The Timber Crater 6 Fire was burning in an area with heavy fuels with few breaks where firefighters could work safely. Fire behavior can be extreme under these conditions. But, the nearby treated areas gave firefighters safe ground to operate and respond under more favorable conditions. The treated areas were critical in keeping the wildfire shorter in duration, less costly, safer for firefighters, less threatening to private property, and with few smoke and economic impacts to local communities.
Often, firefighters need to do significant preparation before starting a burnout operation, including removing trees, chipping, and digging fire lines. The burned area, now cleared of potential fuels, can then serve a “fire break” against a advancing, larger fire.
Because the treated areas required little prep work, crews were able to move in quickly to conduct a burnout operation, and confining the most dangerous part of the fire and removing fuels in its path.

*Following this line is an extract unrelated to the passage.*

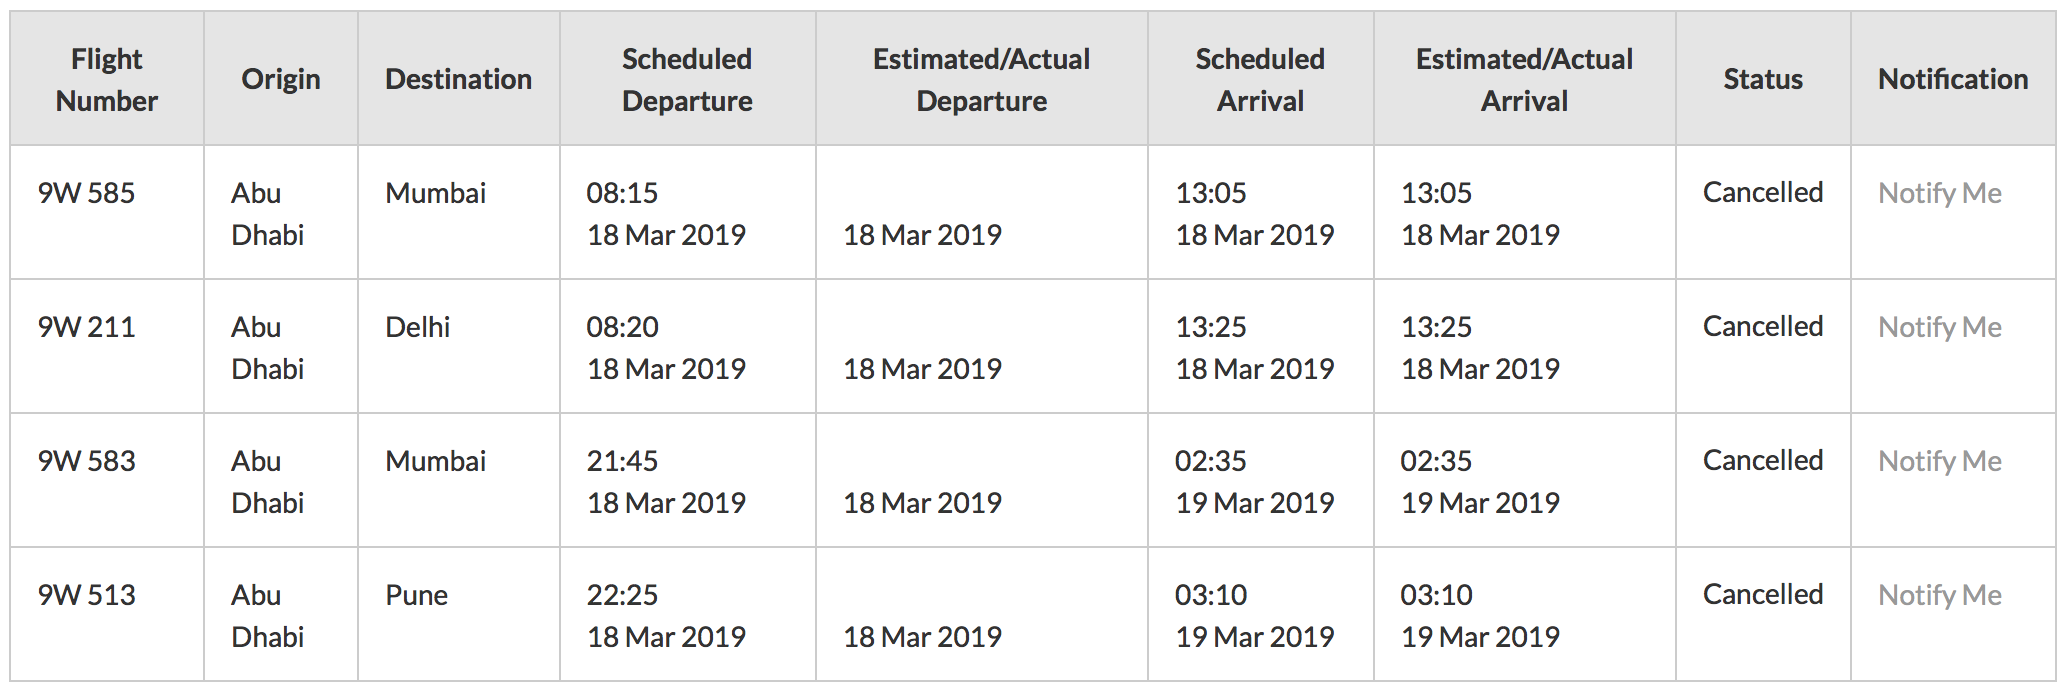Click the Notification column header
This screenshot has width=2068, height=688.
click(x=1953, y=79)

In less than three weeks, the Timber Crater 6 fire was confined to just 3,126 acres and many firefighters were freed up early to move on to other fires.
Old-growth Ponderosa pine trees were protected from high-intensity wildfire, no community evacuations were required, and this fire did not contribute to the longer duration smoke impacts that occurred across the region this season.
The Timber Crater 6 fire demonstrates the value of fuels treatment projects. Many areas across the Pacific Northwest, especially in the wildland urban interface, need thinning and prescribed burning to improve forest health and reduce wildfire risk.
That’s why the Forest Service is working closely with state partners and local communities to increase the number and size of these fuels reduction projects in conjunction with efforts to strengthen fire-adapted community preparedness.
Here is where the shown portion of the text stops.